__TASK INSTRUCTIONS__: Write out all of the entries exactly, please.

——————

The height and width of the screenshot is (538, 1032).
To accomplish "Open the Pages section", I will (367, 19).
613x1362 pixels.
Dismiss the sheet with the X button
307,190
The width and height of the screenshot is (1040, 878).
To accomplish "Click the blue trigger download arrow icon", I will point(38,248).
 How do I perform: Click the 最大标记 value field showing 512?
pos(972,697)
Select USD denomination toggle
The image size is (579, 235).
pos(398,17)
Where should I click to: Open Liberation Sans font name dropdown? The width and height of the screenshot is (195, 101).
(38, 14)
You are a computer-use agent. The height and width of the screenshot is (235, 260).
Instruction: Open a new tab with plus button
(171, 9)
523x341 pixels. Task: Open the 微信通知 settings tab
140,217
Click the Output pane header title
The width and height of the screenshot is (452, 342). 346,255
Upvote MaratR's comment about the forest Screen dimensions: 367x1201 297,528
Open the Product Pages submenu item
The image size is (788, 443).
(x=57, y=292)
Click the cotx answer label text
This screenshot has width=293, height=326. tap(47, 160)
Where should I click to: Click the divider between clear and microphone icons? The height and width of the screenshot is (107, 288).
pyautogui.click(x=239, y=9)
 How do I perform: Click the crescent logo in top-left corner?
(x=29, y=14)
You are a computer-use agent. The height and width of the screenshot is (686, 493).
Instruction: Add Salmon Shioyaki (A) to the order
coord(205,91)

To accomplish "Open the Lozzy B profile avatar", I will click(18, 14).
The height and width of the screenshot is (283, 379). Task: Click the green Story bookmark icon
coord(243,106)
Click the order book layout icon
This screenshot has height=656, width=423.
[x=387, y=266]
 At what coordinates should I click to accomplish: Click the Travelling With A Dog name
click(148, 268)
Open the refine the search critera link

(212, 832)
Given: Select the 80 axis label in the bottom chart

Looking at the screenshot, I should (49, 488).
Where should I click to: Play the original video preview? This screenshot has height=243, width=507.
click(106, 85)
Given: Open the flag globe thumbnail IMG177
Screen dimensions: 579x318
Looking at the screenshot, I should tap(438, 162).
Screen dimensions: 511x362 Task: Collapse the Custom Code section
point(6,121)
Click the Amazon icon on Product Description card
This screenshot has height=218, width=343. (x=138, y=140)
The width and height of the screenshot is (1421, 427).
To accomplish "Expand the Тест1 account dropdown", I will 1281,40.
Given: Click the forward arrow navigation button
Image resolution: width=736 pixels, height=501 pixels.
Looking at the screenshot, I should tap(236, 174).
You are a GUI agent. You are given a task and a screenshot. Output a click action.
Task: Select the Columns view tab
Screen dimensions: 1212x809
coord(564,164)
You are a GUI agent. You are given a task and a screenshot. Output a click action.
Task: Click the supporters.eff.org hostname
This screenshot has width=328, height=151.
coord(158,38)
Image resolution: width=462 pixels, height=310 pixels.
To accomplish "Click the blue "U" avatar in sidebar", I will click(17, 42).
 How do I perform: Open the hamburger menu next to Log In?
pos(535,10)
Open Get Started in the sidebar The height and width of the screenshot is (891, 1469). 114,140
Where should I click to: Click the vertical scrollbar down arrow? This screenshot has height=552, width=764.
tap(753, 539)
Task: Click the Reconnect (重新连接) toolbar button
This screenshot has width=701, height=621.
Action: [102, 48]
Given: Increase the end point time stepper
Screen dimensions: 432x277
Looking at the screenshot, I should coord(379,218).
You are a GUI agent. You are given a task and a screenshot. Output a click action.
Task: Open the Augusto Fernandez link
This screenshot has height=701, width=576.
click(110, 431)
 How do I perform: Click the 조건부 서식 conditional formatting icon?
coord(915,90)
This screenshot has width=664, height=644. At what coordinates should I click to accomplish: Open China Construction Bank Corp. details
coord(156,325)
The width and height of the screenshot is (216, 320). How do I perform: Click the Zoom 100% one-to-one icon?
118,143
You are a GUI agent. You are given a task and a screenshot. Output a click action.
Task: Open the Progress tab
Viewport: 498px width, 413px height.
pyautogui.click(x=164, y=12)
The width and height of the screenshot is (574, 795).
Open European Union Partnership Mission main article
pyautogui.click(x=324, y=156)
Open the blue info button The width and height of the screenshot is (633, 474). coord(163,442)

——————

__RESULT FOR THIS TASK__:
The height and width of the screenshot is (538, 1032).
To accomplish "Open the Pages section", I will (367, 19).
613x1362 pixels.
Dismiss the sheet with the X button
307,190
The width and height of the screenshot is (1040, 878).
To accomplish "Click the blue trigger download arrow icon", I will point(38,248).
 How do I perform: Click the 最大标记 value field showing 512?
pos(972,697)
Select USD denomination toggle
The image size is (579, 235).
pos(398,17)
Where should I click to: Open Liberation Sans font name dropdown? The width and height of the screenshot is (195, 101).
(38, 14)
You are a computer-use agent. The height and width of the screenshot is (235, 260).
Instruction: Open a new tab with plus button
(171, 9)
523x341 pixels. Task: Open the 微信通知 settings tab
140,217
Click the Output pane header title
The width and height of the screenshot is (452, 342). 346,255
Upvote MaratR's comment about the forest Screen dimensions: 367x1201 297,528
Open the Product Pages submenu item
The image size is (788, 443).
(x=57, y=292)
Click the cotx answer label text
This screenshot has width=293, height=326. tap(47, 160)
Where should I click to: Click the divider between clear and microphone icons? The height and width of the screenshot is (107, 288).
pyautogui.click(x=239, y=9)
 How do I perform: Click the crescent logo in top-left corner?
(x=29, y=14)
You are a computer-use agent. The height and width of the screenshot is (686, 493).
Instruction: Add Salmon Shioyaki (A) to the order
coord(205,91)

To accomplish "Open the Lozzy B profile avatar", I will click(18, 14).
The height and width of the screenshot is (283, 379). Task: Click the green Story bookmark icon
coord(243,106)
Click the order book layout icon
This screenshot has height=656, width=423.
[x=387, y=266]
 At what coordinates should I click to accomplish: Click the Travelling With A Dog name
click(148, 268)
Open the refine the search critera link

(212, 832)
Given: Select the 80 axis label in the bottom chart

Looking at the screenshot, I should (49, 488).
Where should I click to: Play the original video preview? This screenshot has height=243, width=507.
click(106, 85)
Given: Open the flag globe thumbnail IMG177
Screen dimensions: 579x318
Looking at the screenshot, I should tap(438, 162).
Screen dimensions: 511x362 Task: Collapse the Custom Code section
point(6,121)
Click the Amazon icon on Product Description card
This screenshot has height=218, width=343. (x=138, y=140)
The width and height of the screenshot is (1421, 427).
To accomplish "Expand the Тест1 account dropdown", I will 1281,40.
Given: Click the forward arrow navigation button
Image resolution: width=736 pixels, height=501 pixels.
Looking at the screenshot, I should tap(236, 174).
You are a GUI agent. You are given a task and a screenshot. Output a click action.
Task: Select the Columns view tab
Screen dimensions: 1212x809
coord(564,164)
You are a GUI agent. You are given a task and a screenshot. Output a click action.
Task: Click the supporters.eff.org hostname
This screenshot has width=328, height=151.
coord(158,38)
Image resolution: width=462 pixels, height=310 pixels.
To accomplish "Click the blue "U" avatar in sidebar", I will click(17, 42).
 How do I perform: Open the hamburger menu next to Log In?
pos(535,10)
Open Get Started in the sidebar The height and width of the screenshot is (891, 1469). 114,140
Where should I click to: Click the vertical scrollbar down arrow? This screenshot has height=552, width=764.
tap(753, 539)
Task: Click the Reconnect (重新连接) toolbar button
This screenshot has width=701, height=621.
Action: [102, 48]
Given: Increase the end point time stepper
Screen dimensions: 432x277
Looking at the screenshot, I should coord(379,218).
You are a GUI agent. You are given a task and a screenshot. Output a click action.
Task: Open the Augusto Fernandez link
This screenshot has height=701, width=576.
click(110, 431)
 How do I perform: Click the 조건부 서식 conditional formatting icon?
coord(915,90)
This screenshot has width=664, height=644. At what coordinates should I click to accomplish: Open China Construction Bank Corp. details
coord(156,325)
The width and height of the screenshot is (216, 320). How do I perform: Click the Zoom 100% one-to-one icon?
118,143
You are a GUI agent. You are given a task and a screenshot. Output a click action.
Task: Open the Progress tab
Viewport: 498px width, 413px height.
pyautogui.click(x=164, y=12)
The width and height of the screenshot is (574, 795).
Open European Union Partnership Mission main article
pyautogui.click(x=324, y=156)
Open the blue info button The width and height of the screenshot is (633, 474). coord(163,442)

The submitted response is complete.